Yüreğim ağzımda yaşadım hep. Ne zaman birden hepiniz yok olucaksınız diye. Yok olan bendim. İçimi yiyen bu telaşlar, çıkamadığım bu duygular, ne olduğumu bilmiyordum. İyi miydim, yoksa kötü mü? Ben hep mutlu muydum, yoksa hep üzgün müydüm anlayamıyorum. Beni yok eden buydu. Benim sonum bendim, kendimi tanıyamamam.
Benim böyle olmam kimsenin suçu değil, bu hikayede suçlu yok. Bizler sadece ne yapacağını bilemeyen gençlerdik.

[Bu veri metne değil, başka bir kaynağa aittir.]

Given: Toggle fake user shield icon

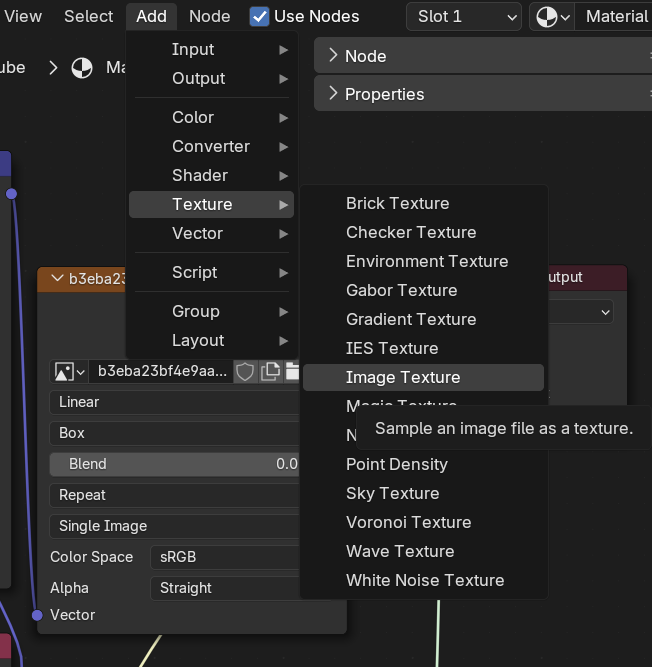Looking at the screenshot, I should 244,372.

"Hoseok saat sabahın beşi." Dedi Yoongi başını yastığa tekrar gömerken. Hoseok bu kadar kolay vazgeçmezdi ama.
"Yoongi işte bu vakitler en iyi vakitler. Gidiceksin, çekeceksin temiz havayı. Oh mis." Dedi kocaman gülümsemeyle sanki ordaymış gibi nefes alırken.
"Sonra gitsek olmaz?" Dedi kırmamaya özen göstererek. "Mesela akşam, günbatımında falan. Şimdi uyuyalım."
"Tamam." Dedi Hoseok sesinde belli olan hafif üzüntüyle. "Görüşü-"
"Hazırlanıyorum, yarım saate kafenin orada buluşalım."diyerek sözünü kesti yataktan kalkıp banyoya ilerlerken.
"Tamamdır, çok sağol Yoon." "Evet, evet." Mırıldanıp telefonu kapattı. Hoseok'un laflarına kulak asmalı, dediklerini uygulayıp onunla vakit geçirmeye çalışmalıydı. Seokjin'le Namjoon böyle demişti. Mutluluğa ne kadar yakın olursan, o kadar daha mutlu olursun. Ama sorun şu ki, Yoongi mutlu olmak istemiyordu. Sadece arkadaşlarını daha fazla üzmek istemiyordu.
***
"Bak gördün mü ne kadar iyi ettik bu saatte gelmekle." Dedi Hoseok başını havaya kaldırıp gökyüzüne gülümserken. Yoongi hımlayıp ardından cevap verdi. "Normal bir yerde de gezsek de aynı şey olucaktı ama. Nefes almak sadece, öyle müthiş bir özelliği yok."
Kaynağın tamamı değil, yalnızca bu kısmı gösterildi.